[PROBLEM] Output exactly the lines below, starting with the line that has "Image resolution: width=2112" and going on through the line that has "Click the voice clip microphone icon", both included, and no other lines.

Dataset entries:
____________________

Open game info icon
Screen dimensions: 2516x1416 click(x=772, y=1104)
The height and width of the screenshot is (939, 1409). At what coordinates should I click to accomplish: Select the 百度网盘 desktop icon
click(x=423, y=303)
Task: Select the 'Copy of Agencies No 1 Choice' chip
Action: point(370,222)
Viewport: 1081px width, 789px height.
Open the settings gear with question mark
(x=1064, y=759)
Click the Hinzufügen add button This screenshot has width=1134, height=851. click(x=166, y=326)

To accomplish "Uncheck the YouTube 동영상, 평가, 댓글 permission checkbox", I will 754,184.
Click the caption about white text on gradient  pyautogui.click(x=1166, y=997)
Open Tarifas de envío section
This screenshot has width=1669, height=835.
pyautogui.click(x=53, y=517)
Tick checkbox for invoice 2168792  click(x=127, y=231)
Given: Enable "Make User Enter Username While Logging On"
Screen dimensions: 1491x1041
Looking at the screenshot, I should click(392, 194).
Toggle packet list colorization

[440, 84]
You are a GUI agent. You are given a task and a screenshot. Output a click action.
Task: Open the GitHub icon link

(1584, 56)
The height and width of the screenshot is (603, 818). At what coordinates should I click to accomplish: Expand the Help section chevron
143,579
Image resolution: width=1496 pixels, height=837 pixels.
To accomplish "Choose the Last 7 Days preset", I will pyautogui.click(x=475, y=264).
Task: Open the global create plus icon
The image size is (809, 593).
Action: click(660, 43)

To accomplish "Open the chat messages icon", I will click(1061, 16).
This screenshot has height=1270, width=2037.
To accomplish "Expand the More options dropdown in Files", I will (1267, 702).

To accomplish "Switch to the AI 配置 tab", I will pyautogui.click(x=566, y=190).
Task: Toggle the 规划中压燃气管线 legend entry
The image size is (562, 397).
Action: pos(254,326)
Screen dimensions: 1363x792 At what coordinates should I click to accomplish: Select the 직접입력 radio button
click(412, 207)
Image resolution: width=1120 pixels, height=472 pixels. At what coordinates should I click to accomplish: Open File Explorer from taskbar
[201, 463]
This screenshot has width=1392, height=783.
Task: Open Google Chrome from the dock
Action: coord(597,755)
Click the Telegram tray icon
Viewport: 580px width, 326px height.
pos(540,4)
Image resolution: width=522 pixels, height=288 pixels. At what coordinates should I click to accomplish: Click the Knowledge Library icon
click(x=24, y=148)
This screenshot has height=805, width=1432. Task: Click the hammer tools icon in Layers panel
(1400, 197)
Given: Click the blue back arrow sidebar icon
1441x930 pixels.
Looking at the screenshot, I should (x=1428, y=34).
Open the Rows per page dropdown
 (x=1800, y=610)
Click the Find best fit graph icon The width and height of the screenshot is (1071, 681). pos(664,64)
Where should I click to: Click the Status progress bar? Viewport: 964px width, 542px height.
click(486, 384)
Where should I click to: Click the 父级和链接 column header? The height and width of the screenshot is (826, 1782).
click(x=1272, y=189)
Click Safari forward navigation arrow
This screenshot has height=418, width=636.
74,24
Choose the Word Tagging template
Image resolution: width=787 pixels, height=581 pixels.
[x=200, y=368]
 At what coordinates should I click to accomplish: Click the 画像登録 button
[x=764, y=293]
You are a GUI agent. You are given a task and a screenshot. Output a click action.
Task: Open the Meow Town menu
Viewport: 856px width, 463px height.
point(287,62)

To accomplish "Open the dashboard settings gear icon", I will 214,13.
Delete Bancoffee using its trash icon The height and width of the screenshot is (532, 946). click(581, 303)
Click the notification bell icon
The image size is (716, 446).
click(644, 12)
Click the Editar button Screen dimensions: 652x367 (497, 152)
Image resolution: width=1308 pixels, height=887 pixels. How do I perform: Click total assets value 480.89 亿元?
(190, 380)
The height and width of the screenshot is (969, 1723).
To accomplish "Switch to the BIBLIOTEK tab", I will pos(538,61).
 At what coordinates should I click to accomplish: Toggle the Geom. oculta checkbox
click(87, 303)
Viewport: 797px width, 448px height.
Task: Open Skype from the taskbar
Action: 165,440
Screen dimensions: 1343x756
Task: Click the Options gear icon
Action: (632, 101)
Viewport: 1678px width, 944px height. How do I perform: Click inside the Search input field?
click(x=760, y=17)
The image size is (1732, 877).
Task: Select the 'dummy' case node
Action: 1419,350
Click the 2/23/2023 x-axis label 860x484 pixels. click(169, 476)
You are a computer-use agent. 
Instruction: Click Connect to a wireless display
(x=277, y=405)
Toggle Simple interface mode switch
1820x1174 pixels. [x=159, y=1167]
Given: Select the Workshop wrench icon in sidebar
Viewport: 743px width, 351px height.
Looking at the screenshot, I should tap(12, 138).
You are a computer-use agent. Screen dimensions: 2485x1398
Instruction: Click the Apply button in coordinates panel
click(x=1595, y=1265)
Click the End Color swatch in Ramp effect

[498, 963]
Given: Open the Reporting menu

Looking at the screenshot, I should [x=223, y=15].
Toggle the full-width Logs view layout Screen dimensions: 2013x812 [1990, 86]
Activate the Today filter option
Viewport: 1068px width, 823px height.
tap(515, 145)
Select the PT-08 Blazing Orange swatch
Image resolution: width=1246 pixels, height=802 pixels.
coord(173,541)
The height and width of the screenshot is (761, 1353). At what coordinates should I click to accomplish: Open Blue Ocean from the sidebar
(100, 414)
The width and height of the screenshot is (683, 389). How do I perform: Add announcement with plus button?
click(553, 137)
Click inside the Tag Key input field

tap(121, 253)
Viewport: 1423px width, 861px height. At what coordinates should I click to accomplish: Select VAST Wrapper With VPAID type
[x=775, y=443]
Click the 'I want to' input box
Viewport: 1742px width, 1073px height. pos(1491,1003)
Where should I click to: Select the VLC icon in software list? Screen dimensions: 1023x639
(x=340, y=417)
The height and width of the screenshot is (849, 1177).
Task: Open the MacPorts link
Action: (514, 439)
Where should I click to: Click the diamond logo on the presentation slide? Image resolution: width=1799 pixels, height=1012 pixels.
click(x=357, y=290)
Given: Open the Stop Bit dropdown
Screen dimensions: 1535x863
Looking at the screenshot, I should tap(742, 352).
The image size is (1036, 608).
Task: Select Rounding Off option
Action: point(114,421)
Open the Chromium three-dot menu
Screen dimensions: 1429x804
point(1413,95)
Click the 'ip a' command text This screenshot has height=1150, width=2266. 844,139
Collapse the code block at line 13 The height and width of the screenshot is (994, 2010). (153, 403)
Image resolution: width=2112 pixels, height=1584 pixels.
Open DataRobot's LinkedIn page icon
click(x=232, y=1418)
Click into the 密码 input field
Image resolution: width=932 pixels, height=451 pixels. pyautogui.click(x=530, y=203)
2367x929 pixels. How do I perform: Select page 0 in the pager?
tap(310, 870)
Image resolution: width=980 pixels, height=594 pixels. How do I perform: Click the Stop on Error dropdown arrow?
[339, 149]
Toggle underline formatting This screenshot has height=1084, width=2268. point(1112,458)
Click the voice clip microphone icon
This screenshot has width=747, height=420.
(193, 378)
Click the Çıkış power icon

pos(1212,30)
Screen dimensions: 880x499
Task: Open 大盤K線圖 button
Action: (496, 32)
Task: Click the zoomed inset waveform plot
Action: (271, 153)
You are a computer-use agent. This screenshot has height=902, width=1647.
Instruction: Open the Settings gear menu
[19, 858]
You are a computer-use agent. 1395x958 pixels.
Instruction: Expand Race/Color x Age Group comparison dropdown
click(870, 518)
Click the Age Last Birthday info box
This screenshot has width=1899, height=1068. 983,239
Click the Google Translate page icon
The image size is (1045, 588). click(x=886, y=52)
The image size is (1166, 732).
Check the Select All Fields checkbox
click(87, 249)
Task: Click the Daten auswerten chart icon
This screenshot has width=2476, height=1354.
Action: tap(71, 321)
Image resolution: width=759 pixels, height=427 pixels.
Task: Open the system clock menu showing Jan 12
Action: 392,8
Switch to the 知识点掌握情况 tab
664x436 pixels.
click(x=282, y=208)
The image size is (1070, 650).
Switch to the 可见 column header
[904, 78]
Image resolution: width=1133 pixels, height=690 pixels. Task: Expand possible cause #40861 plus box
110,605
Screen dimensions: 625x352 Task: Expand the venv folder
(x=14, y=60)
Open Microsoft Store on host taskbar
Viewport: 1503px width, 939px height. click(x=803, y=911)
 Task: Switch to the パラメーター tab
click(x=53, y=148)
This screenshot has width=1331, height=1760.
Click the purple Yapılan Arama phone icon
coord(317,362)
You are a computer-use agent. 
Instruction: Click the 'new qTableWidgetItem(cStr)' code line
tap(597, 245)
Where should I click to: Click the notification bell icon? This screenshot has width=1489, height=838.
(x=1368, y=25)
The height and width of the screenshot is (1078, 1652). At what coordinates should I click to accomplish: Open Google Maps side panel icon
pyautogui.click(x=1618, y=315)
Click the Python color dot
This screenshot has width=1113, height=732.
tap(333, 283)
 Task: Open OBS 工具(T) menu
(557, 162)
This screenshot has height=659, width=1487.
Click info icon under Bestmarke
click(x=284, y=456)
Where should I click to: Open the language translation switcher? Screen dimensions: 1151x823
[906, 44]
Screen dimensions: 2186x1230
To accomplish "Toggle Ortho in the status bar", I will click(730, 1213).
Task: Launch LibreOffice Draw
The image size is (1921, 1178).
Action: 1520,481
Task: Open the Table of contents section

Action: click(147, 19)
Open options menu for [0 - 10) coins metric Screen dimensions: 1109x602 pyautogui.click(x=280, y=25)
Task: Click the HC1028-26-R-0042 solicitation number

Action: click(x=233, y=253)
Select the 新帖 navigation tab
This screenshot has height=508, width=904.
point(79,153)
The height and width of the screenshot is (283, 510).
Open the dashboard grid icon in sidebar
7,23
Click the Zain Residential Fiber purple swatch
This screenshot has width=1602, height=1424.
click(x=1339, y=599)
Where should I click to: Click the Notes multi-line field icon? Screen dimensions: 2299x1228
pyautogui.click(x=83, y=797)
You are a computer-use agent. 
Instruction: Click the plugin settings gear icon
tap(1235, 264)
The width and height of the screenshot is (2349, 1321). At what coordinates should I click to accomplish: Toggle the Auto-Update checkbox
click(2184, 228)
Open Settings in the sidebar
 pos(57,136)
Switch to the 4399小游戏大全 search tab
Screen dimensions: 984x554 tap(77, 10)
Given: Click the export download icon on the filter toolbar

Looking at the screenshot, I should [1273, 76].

____________________

[EXERCISE RESULT]
Image resolution: width=2112 pixels, height=1584 pixels.
Open DataRobot's LinkedIn page icon
click(x=232, y=1418)
Click into the 密码 input field
Image resolution: width=932 pixels, height=451 pixels. pyautogui.click(x=530, y=203)
2367x929 pixels. How do I perform: Select page 0 in the pager?
tap(310, 870)
Image resolution: width=980 pixels, height=594 pixels. How do I perform: Click the Stop on Error dropdown arrow?
[339, 149]
Toggle underline formatting This screenshot has height=1084, width=2268. point(1112,458)
Click the voice clip microphone icon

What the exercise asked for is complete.